--- Extracted records ---

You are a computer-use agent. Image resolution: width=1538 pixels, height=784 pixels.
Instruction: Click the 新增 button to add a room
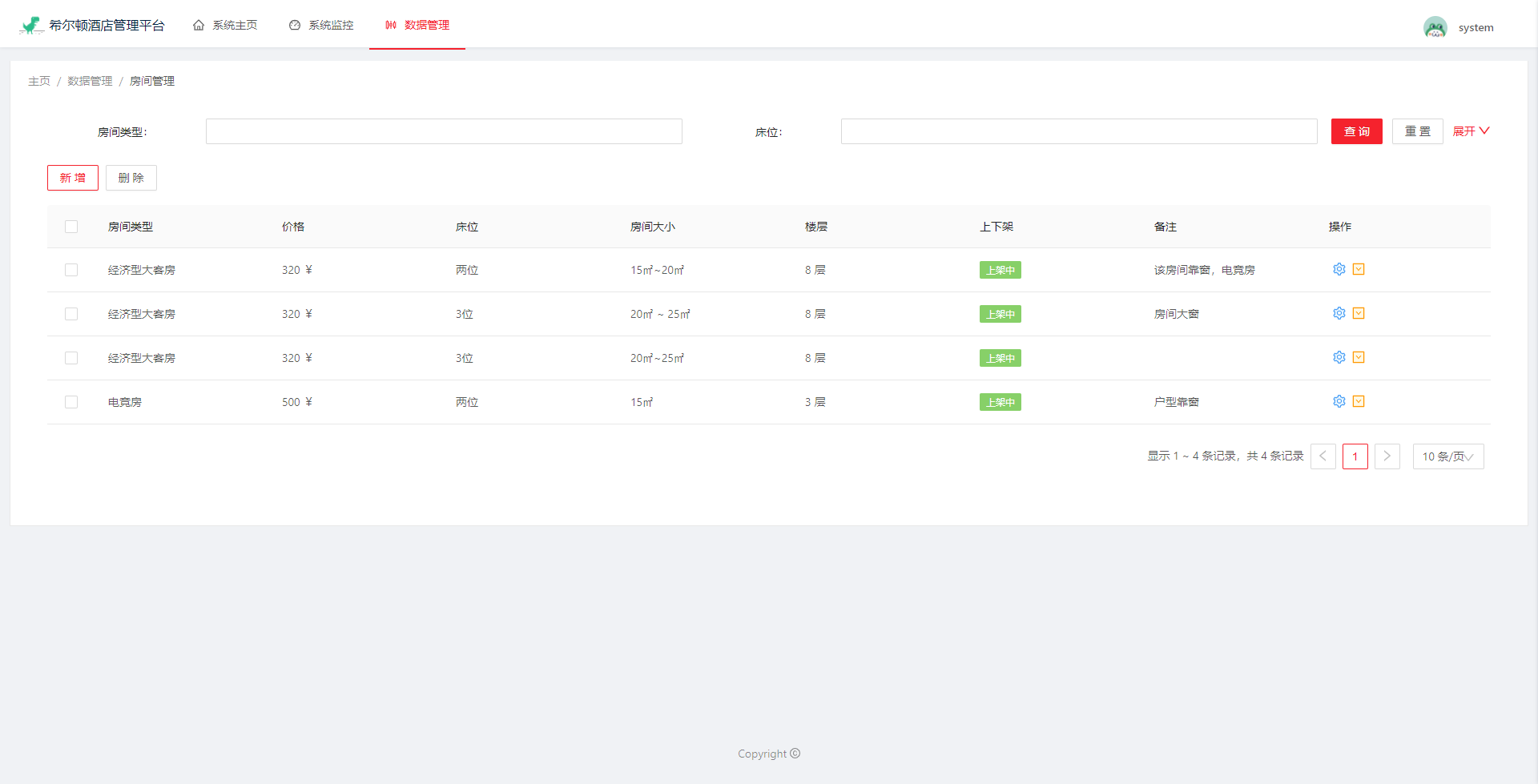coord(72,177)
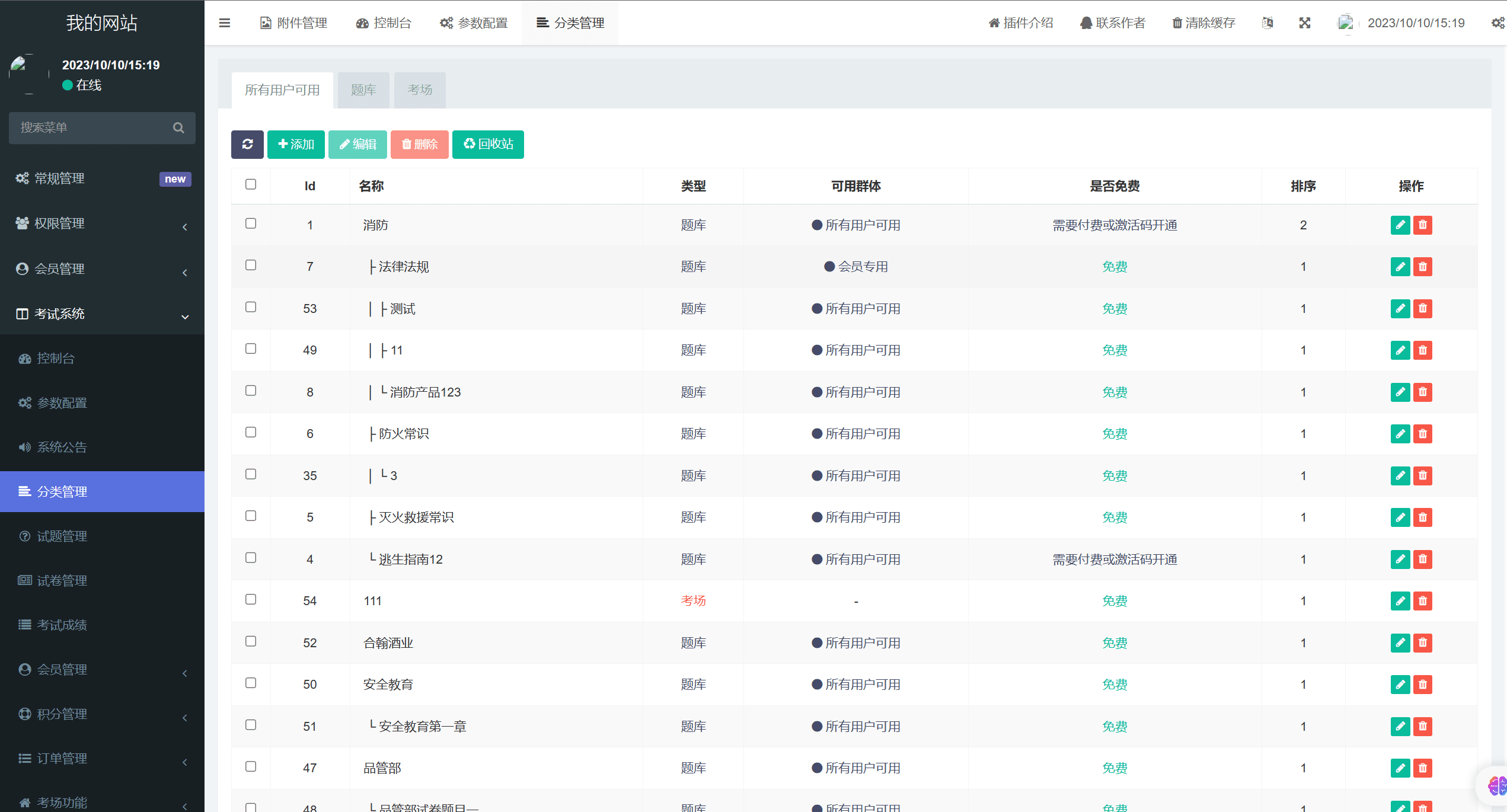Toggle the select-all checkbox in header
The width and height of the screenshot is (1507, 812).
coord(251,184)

---
--- Extracted records ---

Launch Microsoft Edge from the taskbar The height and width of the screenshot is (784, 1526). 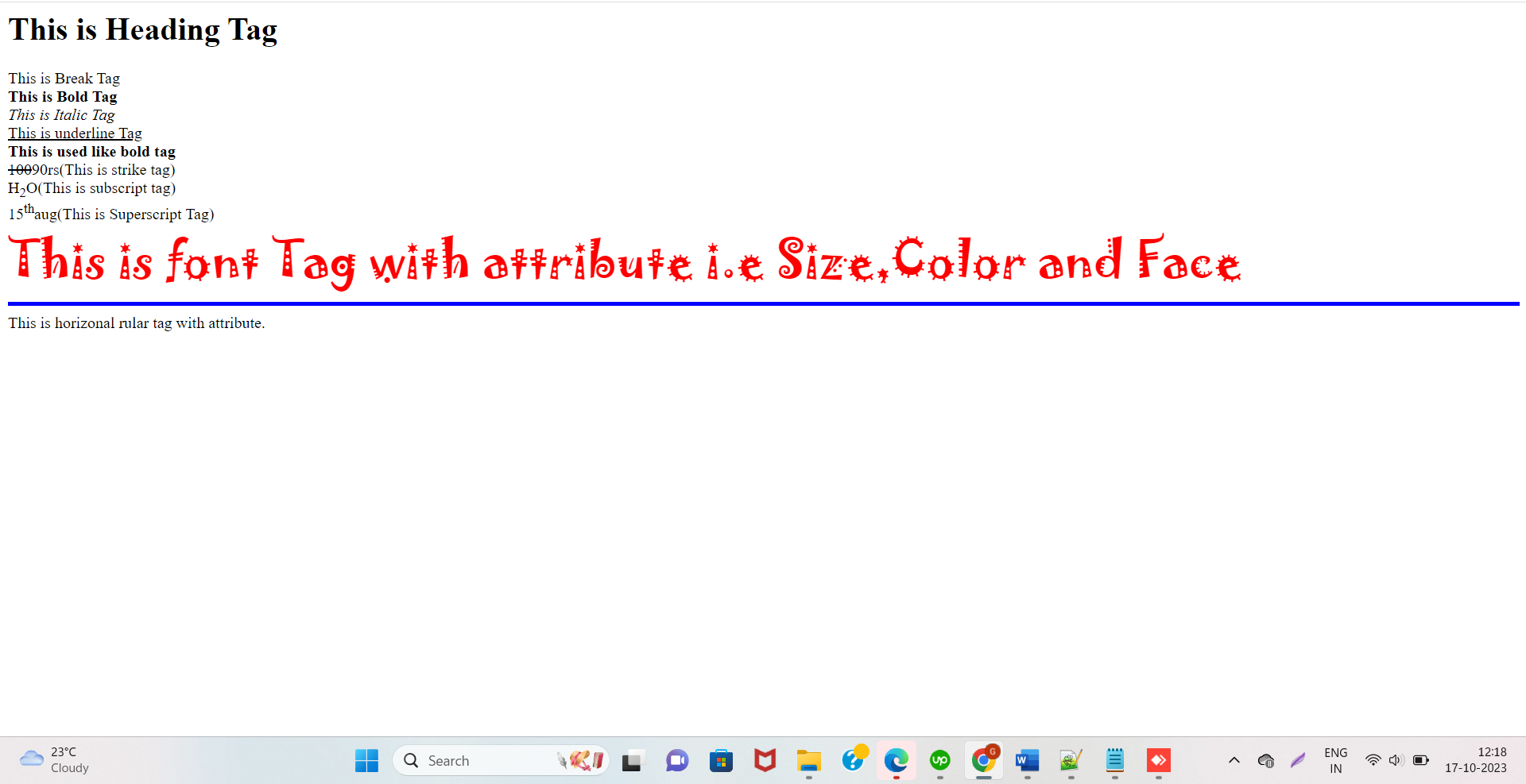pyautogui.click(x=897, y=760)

---
--- Extracted records ---

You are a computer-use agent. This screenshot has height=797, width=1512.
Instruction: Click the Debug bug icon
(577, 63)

---

▸ Work task:
If the string "agent" appears in a line of the entries, report the line.

▸ Answer:
You are a computer-use agent. Image resolution: width=1538 pixels, height=784 pixels.
You are a computer-use agent. This screenshot has height=797, width=1512.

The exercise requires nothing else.